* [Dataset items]
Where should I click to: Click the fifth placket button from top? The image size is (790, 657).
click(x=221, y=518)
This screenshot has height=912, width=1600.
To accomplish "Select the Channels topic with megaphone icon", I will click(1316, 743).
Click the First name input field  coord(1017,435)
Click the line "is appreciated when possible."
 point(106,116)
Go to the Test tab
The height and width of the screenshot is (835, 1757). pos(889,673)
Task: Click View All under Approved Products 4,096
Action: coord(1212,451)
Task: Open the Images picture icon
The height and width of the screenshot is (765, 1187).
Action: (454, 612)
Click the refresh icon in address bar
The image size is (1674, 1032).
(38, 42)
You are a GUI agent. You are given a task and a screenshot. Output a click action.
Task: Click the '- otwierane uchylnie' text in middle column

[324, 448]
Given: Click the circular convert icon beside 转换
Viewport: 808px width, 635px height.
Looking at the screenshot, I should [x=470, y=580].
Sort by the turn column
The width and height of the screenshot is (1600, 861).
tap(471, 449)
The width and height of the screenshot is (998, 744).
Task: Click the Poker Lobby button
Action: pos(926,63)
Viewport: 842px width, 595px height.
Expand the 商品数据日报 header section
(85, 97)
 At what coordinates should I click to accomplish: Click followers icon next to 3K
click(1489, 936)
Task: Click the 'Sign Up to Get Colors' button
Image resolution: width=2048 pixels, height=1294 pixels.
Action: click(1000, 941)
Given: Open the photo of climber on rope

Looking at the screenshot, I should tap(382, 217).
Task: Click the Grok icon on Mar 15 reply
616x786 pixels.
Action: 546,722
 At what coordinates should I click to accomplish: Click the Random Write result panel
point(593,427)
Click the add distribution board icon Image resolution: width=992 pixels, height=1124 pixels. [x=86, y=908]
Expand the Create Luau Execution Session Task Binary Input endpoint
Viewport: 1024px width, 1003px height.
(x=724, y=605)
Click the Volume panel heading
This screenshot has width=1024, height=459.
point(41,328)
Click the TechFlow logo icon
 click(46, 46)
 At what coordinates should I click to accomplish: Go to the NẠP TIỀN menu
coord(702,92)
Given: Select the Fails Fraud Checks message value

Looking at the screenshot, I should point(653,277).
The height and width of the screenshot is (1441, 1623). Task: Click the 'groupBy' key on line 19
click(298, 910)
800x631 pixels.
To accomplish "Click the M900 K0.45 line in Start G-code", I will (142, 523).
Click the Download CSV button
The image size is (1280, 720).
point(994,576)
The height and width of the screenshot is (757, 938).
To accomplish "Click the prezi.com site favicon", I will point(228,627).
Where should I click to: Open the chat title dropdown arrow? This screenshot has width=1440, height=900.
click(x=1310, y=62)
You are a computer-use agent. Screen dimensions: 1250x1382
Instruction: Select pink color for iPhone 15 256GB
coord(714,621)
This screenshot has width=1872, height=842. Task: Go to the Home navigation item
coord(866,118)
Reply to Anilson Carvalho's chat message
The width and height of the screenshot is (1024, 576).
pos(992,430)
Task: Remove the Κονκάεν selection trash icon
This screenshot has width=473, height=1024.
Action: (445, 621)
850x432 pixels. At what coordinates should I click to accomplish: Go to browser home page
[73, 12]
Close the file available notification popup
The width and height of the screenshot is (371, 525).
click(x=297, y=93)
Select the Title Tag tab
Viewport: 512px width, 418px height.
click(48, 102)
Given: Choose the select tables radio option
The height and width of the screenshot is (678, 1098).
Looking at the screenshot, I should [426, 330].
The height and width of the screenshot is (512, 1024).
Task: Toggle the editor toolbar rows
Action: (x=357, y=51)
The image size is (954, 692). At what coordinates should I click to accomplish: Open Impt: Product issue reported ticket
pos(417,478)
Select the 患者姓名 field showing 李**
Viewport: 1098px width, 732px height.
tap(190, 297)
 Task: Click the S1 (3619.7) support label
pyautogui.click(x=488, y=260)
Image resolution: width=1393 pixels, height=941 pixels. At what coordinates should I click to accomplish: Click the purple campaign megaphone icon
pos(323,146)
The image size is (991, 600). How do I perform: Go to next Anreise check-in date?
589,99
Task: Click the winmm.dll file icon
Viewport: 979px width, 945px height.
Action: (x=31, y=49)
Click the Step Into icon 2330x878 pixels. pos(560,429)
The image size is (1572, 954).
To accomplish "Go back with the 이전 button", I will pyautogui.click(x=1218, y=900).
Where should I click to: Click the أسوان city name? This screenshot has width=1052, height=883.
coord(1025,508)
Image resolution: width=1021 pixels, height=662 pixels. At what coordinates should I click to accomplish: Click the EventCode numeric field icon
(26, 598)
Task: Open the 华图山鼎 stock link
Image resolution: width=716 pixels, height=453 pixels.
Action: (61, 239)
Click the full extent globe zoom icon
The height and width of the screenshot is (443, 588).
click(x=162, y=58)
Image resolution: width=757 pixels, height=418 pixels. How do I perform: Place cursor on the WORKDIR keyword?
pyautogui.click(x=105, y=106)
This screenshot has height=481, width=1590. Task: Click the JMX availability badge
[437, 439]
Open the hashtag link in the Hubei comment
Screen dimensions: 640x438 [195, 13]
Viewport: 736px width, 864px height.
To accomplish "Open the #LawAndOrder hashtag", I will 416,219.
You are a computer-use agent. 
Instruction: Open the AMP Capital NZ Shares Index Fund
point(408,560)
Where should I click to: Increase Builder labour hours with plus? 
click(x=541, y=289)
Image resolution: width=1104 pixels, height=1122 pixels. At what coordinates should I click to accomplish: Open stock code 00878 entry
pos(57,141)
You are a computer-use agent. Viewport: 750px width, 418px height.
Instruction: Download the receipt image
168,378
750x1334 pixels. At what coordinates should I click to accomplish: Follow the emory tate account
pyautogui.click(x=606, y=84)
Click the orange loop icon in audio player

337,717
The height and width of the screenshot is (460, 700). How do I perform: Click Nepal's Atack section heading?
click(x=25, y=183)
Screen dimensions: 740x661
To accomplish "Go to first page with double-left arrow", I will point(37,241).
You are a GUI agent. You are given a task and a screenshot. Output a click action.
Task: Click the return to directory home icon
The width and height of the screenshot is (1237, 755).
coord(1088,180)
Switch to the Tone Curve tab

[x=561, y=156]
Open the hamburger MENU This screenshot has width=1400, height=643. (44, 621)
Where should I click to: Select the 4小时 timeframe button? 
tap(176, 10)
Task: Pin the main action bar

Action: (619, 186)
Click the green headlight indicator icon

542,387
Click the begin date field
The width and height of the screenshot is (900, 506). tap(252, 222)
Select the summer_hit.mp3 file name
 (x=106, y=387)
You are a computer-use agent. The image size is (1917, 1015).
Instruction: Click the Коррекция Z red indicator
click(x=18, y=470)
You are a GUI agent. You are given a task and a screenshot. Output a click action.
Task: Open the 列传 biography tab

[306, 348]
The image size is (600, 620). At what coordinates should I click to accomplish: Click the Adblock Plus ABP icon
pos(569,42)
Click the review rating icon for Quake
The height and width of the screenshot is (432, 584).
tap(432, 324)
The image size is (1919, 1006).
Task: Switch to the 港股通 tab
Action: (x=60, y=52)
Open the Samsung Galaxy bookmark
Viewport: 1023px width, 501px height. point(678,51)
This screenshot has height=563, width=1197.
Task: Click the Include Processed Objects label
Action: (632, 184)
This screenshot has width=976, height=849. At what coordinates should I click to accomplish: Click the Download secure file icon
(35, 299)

* [TASK BRIEF]
Which lines of the data contain the string "agent"? Copy each of them.

* [RESPONSE TO THE EXERCISE]
You are a GUI agent. You are given a task and a screenshot. Output a click action.
You are a computer-use agent. Screen dimensions: 1250x1382
You are a computer-use agent. 
You are a computer-use agent. Viewport: 750px width, 418px height.
You are a GUI agent. You are given a task and a screenshot. Output a click action.
You are a computer-use agent. The image size is (1917, 1015).
You are a GUI agent. You are given a task and a screenshot. Output a click action.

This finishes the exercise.